Au début de son premier mandat, l’Algérie était dépendante à 98% de ses recettes des hydrocarbures, vingt ans après, le pays dépend toujours à 98% de ses recettes des hydrocarbures. Plus de 1000 milliards de dollars que le pays a engrangés durant ces 20 dernières années, l’Algérie s’est retrouvée à recourir à de la fausse monnaie pour arrondir son déficit budgétaire. Faillite économique et déroute financière ont marqué les 4 mandatures de Bouteflika.

3-Le repositionnement international de l’Algérie
Au terme de ces deux dernières décennies, la diplomatie algérienne est devenue quasiment inaudible et d’une efficacité très moyenne sur la scène politique mondiale.
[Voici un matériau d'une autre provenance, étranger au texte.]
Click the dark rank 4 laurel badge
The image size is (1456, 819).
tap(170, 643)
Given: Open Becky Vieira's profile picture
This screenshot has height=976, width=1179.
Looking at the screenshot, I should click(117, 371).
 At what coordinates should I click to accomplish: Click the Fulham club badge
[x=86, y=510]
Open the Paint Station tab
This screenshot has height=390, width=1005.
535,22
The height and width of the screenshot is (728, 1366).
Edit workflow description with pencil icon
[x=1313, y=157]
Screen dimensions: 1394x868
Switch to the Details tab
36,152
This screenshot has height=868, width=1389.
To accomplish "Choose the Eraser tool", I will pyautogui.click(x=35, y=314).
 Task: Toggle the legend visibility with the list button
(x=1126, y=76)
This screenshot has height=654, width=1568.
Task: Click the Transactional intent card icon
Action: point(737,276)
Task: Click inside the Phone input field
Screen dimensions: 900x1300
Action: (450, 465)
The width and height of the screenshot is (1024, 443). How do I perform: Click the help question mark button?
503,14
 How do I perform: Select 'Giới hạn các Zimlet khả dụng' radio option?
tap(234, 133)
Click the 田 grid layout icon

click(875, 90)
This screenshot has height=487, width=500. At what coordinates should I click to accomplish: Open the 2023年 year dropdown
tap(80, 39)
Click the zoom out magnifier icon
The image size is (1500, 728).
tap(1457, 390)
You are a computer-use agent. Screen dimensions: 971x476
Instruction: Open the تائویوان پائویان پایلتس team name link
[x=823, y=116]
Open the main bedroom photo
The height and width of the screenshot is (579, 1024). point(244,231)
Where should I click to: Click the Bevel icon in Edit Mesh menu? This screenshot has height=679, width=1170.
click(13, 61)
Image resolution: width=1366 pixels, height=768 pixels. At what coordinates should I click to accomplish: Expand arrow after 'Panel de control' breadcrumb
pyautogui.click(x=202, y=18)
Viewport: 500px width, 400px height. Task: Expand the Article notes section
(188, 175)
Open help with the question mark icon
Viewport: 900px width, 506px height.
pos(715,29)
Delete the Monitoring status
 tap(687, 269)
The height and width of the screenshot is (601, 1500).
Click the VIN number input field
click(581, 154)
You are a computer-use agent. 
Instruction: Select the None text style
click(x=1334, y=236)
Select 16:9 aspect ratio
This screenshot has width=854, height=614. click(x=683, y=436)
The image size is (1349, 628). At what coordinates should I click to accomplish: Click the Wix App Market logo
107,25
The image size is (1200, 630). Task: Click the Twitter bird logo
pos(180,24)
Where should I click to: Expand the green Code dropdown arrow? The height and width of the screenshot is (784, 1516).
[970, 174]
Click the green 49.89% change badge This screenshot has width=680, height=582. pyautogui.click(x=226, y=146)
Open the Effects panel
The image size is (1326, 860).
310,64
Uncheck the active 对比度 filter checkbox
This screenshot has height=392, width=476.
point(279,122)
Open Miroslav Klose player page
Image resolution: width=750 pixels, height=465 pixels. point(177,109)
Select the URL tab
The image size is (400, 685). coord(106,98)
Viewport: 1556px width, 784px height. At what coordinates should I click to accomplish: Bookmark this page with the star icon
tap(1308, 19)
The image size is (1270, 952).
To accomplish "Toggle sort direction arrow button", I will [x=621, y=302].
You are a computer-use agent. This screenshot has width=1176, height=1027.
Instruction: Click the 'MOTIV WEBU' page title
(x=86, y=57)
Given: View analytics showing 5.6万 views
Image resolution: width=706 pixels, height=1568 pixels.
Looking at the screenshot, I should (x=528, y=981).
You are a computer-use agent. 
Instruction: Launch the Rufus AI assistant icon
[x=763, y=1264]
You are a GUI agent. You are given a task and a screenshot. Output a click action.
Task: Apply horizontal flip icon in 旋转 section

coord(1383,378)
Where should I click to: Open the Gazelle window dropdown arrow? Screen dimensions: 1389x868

Non pas faute de talents en la matière, mais essentiellement en raison de l’absence et de la défection du pays dans les rencontres présidentielles à un haut niveau. Les positions diplomatiques algériennes relatives aux grands dossiers de l’heure ne rencontrent pas toujours auprès des instances onusiennes, européennes, continentales, régionales et des organisations arabes le succès qui, jadis, était le leur.
Résultat direct des incohérences politiques et économiques internes, cette régression diplomatique lèse les intérêts géostratégiques nationaux. Ainsi, au terme de quatre mandatures, les grandes lignes macroéconomiques et macropolitiques du bilan s’établissent comme suit :
1- Perpétuation de l’anachronisme d’un système politique dont les blocages et les dysfonctionnements ont conduit à l’impasse du 5e mandat et à l’échec économique et social.
2- Précarisation de l’économie nationale, marquée par l’impact négatif de la discontinuité des visions, options et programmes, faute de planification à long terme, et le report des réformes structurelles, dont la non mise en œuvre prolonge la mono-dépendance aux hydrocarbures, et les déséquilibres macroéconomiques et budgétaires.
3- Déclassement du pays dans la hiérarchie mondiale et son cantonnement comme déversoir des surproductions étrangères.
4- Ratage du décollage économique dû à l’impréparation de la base matérielle et des conditions nécessaires, et prolongement de la stagnation dans le sous-développement.
5-Fracture sociale entre le peuple et le pouvoir qui pousse les élites intellectuelles à l’exil et la jeunesse à fuir le pays par tous les moyens.
6- Régression de l’efficacité de l’action diplomatique en raison, principalement, de la défection présidentielle des grandes rencontres internationales, de la dérision dont est l’objet le pays, et de son statut de sous-développé.
Ce faisceau d’éléments négatifs a concouru à la dévalorisation de la respectabilité et de la valeur du passeport algérien, soumis quasiment à tous les visas à travers le monde.
7-Inaptitude à protéger la citoyenneté algérienne : impact collatéral subséquent à la régression globale qu’a connue le pays, la déconsidération, à l’international de la citoyenneté algérienne, a atteint des proportions qui ne sont pas sans rappeler le funeste code de l’indigénat.
L’épisode de ministres de la République, en exercice, dévêtus, fouillés et humiliés à Orly  montre qu’il y a encore loin entre la promesse de redonner à l’Algérie sa place dans le concert des nations et la réalité.